PROBLEM TO SOLVE: Every line below between the line holding "Given: Open the globe web browser icon" and the line holding "The height and width of the screenshot is (255, 374).", inclusive, should be repeated exactly, and all other lines omitted.

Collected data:

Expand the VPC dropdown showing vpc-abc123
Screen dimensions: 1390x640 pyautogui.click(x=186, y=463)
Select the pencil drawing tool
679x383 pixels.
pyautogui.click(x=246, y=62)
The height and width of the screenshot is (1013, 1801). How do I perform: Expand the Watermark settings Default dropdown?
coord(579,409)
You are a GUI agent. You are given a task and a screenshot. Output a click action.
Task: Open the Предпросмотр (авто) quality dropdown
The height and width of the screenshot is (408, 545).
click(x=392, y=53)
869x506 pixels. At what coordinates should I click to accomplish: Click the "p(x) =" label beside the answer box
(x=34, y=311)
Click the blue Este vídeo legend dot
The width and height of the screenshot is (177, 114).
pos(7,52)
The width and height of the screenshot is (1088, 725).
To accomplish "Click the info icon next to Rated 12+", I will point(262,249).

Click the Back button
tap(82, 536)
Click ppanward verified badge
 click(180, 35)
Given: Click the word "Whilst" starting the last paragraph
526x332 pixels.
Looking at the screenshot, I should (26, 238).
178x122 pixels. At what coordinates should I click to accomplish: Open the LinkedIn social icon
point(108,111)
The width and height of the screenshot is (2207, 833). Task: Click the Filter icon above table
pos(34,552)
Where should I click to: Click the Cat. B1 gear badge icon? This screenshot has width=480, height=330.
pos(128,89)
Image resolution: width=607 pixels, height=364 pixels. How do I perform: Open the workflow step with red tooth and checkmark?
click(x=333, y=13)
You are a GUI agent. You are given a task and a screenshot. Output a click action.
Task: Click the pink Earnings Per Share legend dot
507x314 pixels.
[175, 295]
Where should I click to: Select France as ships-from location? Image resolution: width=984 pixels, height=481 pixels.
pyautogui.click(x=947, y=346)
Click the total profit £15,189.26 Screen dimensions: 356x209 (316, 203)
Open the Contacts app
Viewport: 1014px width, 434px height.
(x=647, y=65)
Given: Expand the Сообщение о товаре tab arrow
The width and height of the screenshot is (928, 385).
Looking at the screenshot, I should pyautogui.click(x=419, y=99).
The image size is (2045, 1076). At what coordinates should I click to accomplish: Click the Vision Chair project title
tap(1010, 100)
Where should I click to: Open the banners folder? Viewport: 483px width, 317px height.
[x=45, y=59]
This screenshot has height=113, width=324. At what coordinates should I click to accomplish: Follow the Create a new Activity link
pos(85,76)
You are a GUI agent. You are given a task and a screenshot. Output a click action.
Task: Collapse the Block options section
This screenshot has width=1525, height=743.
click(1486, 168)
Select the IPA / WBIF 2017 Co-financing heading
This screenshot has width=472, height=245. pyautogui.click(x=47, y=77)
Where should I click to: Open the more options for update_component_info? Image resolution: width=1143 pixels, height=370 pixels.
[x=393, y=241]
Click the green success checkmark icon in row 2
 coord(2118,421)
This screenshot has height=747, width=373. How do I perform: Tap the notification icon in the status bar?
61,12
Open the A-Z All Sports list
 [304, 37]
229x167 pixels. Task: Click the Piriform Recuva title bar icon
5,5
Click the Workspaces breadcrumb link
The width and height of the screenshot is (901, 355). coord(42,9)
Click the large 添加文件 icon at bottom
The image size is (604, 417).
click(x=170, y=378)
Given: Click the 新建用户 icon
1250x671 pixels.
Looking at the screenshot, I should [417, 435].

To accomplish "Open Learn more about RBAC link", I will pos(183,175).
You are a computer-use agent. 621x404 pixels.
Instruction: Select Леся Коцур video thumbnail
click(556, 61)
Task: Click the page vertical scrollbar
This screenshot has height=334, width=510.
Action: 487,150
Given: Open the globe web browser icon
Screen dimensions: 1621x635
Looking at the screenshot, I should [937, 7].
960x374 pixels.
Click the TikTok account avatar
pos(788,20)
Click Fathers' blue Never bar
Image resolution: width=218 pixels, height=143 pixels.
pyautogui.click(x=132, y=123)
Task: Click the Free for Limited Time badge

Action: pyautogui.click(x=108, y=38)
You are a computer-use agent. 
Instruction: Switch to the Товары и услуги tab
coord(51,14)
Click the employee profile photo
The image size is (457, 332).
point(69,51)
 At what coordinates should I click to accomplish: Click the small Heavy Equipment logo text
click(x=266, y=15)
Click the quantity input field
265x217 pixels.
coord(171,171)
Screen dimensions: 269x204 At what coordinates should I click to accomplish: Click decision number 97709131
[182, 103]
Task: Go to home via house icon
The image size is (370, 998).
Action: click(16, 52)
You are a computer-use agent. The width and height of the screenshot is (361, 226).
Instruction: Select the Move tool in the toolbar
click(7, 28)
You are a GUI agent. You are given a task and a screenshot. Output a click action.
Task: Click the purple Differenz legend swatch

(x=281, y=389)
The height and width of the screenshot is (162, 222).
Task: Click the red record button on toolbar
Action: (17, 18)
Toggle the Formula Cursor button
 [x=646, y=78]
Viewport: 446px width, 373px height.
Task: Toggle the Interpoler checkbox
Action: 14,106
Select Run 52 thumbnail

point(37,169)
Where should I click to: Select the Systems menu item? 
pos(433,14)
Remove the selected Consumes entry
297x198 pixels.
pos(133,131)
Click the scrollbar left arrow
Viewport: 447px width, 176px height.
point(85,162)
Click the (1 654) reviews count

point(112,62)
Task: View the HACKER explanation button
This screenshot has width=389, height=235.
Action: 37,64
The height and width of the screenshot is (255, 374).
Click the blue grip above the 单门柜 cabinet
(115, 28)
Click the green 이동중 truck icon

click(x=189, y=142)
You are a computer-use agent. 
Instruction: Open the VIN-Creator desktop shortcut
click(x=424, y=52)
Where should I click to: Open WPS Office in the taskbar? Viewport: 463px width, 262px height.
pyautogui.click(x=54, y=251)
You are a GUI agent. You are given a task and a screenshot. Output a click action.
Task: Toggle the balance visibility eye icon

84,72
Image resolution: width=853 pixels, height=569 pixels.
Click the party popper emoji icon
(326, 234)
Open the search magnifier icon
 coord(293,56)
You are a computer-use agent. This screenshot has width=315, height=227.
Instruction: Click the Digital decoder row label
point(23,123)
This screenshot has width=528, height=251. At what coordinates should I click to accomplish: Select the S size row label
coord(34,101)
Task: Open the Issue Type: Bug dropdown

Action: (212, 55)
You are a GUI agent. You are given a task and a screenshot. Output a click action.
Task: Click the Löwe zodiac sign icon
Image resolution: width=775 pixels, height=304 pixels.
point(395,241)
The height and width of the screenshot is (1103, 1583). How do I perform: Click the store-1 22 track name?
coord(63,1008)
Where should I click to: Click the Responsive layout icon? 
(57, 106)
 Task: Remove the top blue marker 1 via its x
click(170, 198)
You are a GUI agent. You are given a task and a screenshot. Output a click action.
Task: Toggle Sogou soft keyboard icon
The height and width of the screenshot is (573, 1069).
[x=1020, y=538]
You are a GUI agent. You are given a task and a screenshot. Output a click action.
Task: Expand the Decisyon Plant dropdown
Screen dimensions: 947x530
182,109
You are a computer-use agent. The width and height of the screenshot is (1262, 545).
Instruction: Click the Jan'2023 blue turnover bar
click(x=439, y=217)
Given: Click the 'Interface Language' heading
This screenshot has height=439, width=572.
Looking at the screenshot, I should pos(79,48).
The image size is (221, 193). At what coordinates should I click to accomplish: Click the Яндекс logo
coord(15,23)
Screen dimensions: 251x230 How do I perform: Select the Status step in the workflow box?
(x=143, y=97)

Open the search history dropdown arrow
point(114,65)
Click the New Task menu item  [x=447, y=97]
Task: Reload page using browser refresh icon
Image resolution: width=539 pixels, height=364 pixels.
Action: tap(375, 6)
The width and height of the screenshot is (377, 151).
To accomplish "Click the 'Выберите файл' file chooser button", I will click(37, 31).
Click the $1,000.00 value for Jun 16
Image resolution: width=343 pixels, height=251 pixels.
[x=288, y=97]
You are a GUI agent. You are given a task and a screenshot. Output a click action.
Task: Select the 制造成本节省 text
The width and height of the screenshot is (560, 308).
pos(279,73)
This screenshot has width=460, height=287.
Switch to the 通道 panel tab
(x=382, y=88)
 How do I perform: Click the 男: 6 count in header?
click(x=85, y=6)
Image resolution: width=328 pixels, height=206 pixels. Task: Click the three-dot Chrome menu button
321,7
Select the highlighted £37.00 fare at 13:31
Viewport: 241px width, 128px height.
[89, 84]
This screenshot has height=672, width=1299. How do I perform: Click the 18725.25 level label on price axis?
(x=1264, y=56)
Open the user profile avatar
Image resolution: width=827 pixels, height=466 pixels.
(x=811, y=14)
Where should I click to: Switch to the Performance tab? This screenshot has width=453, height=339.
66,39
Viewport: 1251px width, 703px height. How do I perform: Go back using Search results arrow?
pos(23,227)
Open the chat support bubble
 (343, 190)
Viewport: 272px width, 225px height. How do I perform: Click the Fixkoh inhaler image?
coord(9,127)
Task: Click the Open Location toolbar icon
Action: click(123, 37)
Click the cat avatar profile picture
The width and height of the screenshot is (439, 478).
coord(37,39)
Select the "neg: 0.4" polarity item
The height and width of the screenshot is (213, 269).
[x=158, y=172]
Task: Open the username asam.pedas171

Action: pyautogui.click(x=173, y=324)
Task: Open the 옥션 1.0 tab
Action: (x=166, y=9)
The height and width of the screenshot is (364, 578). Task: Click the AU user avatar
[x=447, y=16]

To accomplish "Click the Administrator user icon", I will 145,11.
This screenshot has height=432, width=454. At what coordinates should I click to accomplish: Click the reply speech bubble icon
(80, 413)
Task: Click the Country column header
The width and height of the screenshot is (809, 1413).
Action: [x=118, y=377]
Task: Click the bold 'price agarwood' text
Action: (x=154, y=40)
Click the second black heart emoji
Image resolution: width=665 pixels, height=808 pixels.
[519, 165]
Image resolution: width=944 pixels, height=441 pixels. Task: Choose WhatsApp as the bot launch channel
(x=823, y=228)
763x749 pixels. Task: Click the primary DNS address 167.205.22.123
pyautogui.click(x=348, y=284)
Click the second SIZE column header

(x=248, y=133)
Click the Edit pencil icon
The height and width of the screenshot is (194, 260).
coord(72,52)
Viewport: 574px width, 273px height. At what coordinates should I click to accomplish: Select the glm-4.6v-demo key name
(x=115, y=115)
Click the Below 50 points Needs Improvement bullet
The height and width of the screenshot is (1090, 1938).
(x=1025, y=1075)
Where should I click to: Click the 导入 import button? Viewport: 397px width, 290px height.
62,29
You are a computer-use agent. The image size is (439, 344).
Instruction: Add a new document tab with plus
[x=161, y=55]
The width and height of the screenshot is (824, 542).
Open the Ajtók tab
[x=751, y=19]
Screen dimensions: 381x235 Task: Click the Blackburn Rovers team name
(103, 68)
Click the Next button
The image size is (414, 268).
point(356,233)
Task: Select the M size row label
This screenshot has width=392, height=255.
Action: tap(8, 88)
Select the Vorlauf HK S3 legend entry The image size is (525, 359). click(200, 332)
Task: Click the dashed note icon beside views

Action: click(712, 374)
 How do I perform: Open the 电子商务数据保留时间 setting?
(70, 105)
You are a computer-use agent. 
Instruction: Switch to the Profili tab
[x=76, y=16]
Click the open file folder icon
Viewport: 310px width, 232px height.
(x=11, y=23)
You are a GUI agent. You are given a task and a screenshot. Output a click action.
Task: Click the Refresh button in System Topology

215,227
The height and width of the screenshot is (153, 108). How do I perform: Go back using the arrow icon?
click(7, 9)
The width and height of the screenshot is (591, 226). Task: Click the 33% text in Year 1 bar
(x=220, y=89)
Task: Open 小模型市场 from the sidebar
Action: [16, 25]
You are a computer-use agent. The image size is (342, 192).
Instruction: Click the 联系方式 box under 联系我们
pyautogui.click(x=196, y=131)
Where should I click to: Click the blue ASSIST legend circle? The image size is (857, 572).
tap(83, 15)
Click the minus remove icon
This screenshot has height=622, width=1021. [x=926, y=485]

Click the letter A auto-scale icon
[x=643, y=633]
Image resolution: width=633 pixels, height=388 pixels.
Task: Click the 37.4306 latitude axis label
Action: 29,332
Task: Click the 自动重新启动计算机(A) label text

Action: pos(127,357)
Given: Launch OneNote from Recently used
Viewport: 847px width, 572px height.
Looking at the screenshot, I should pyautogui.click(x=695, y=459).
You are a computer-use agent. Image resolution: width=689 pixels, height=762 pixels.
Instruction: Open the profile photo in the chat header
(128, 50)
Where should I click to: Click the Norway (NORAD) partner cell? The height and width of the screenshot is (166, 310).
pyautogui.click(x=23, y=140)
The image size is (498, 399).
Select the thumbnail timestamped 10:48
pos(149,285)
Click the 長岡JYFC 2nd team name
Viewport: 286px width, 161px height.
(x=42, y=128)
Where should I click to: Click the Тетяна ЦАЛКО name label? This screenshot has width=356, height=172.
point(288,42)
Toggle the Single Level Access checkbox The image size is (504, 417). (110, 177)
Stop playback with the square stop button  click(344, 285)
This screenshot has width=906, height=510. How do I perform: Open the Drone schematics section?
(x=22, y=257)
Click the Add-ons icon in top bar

EXERCISE RESULT:
Given: Open the globe web browser icon
Screen dimensions: 1621x635
Looking at the screenshot, I should [937, 7].
960x374 pixels.
Click the TikTok account avatar
pos(788,20)
Click Fathers' blue Never bar
Image resolution: width=218 pixels, height=143 pixels.
pyautogui.click(x=132, y=123)
Task: Click the Free for Limited Time badge

Action: pyautogui.click(x=108, y=38)
You are a computer-use agent. 
Instruction: Switch to the Товары и услуги tab
coord(51,14)
Click the employee profile photo
The image size is (457, 332).
point(69,51)
 At what coordinates should I click to accomplish: Click the small Heavy Equipment logo text
click(x=266, y=15)
Click the quantity input field
265x217 pixels.
coord(171,171)
Screen dimensions: 269x204 At what coordinates should I click to accomplish: Click decision number 97709131
[182, 103]
Task: Go to home via house icon
The image size is (370, 998).
Action: click(16, 52)
You are a computer-use agent. The width and height of the screenshot is (361, 226).
Instruction: Select the Move tool in the toolbar
click(7, 28)
You are a GUI agent. You are given a task and a screenshot. Output a click action.
Task: Click the purple Differenz legend swatch

(x=281, y=389)
The height and width of the screenshot is (162, 222).
Task: Click the red record button on toolbar
Action: (17, 18)
Toggle the Formula Cursor button
 [x=646, y=78]
Viewport: 446px width, 373px height.
Task: Toggle the Interpoler checkbox
Action: 14,106
Select Run 52 thumbnail

point(37,169)
Where should I click to: Select the Systems menu item? 
pos(433,14)
Remove the selected Consumes entry
297x198 pixels.
pos(133,131)
Click the scrollbar left arrow
Viewport: 447px width, 176px height.
point(85,162)
Click the (1 654) reviews count

point(112,62)
Task: View the HACKER explanation button
This screenshot has width=389, height=235.
Action: 37,64
The height and width of the screenshot is (255, 374).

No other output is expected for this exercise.